Divalent cation selectivity is a function of gating in native and recombinant cyclic nucleotide-gated ion channels from retinal photoreceptors

Abstract

The selectivity of Ca2+ over Na2+ is ~3.3-fold larger in cGMP- gated channels of cone photoreceptors than in those of rods when measured under saturating cGMP concentrations, where the probability of channel opening is 85-90%. Under physiological conditions, however, the probability of opening of the cGMP-gated channels ranges from its largest value in darkness of 1-5% to essentially zero under continuous, bright illumination. We investigated the ion selectivity of cGMP-gated channels as a function of cyclic nucleotide concentration in membrane patches detached from the outer segments of rod and cone photoreceptors and have found that ion selectivity is linked to gating. We determined ion selectivity relative to Na+ (PX/PNa) from the value of reversal potentials measured under ion concentration gradients. The selectivity for Ca2+ over Na+ increases continuously as the probability of channel opening rises.
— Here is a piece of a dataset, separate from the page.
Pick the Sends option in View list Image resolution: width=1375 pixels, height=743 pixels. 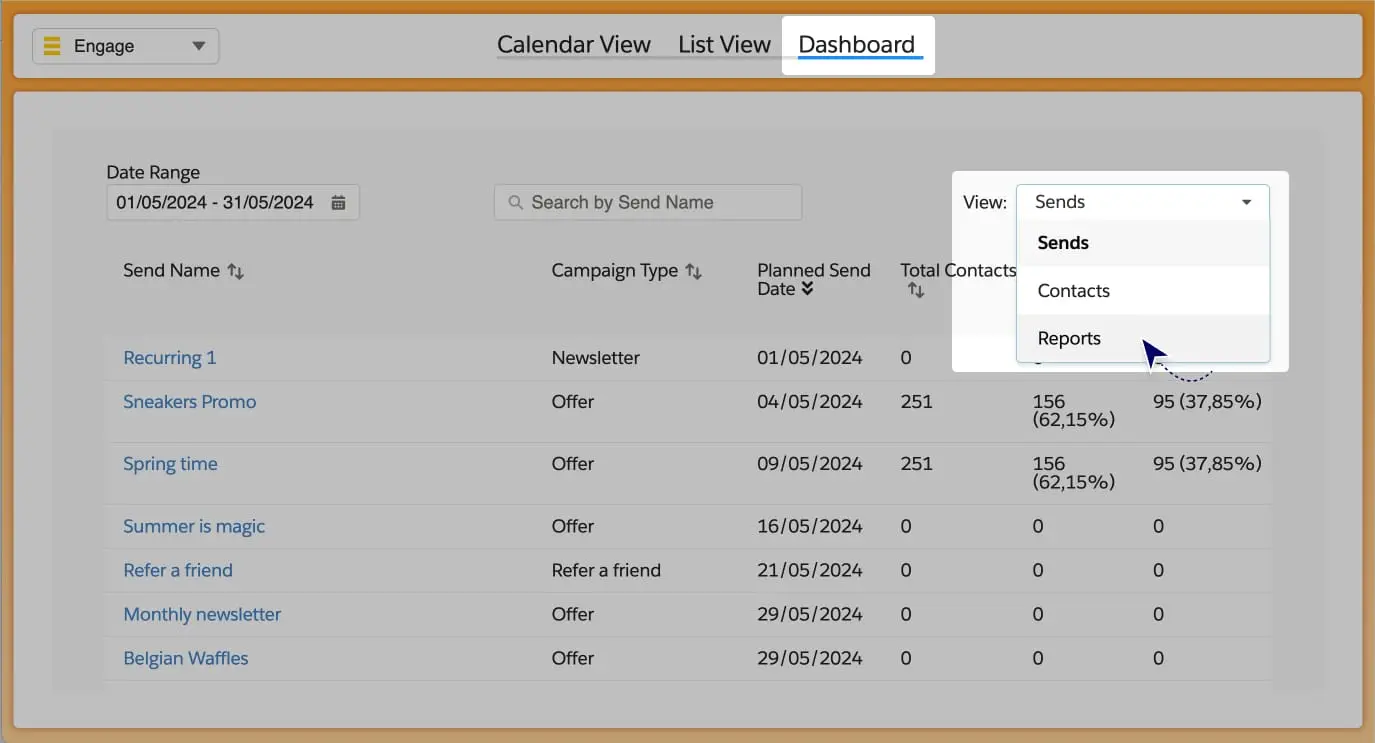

The dependence of PCa/PNa on cGMP concentration, in both rods and cones, is well described by the same Hill function that describes the cGMP dependence of current amplitude. At the cytoplasmic cGMP concentrations expected in dark-adapted intact photoreceptors, PCa/PNa in cone channels is ~7.4-fold greater than that in rods. The linkage between selectivity and gating is specific for divalent cations. The selectivity of Ca2+ and Sr2+ changes with cGMP concentration, but the selectivity of inorganic monovalent cations, Cs+ and NH4+, and organic cations, methylammonium+ and dimethylammonium+, is invariant with cGMP. Cyclic nucleotide-gated channels in rod photoreceptors are heteromeric assemblies of α and β subunits. The maximal PCa/PNa of channels formed from α subunits of bovine rod channels is less than that of heteromeric channels formed from α and β subunits. In addition, Ca2+ is a more effective blocker of channels formed by α subunits than of channels formed by α and β subunits. The cGMP-dependent shift in divalent cation selectivity is a property of αβ channels and not of channels formed from α subunits alone.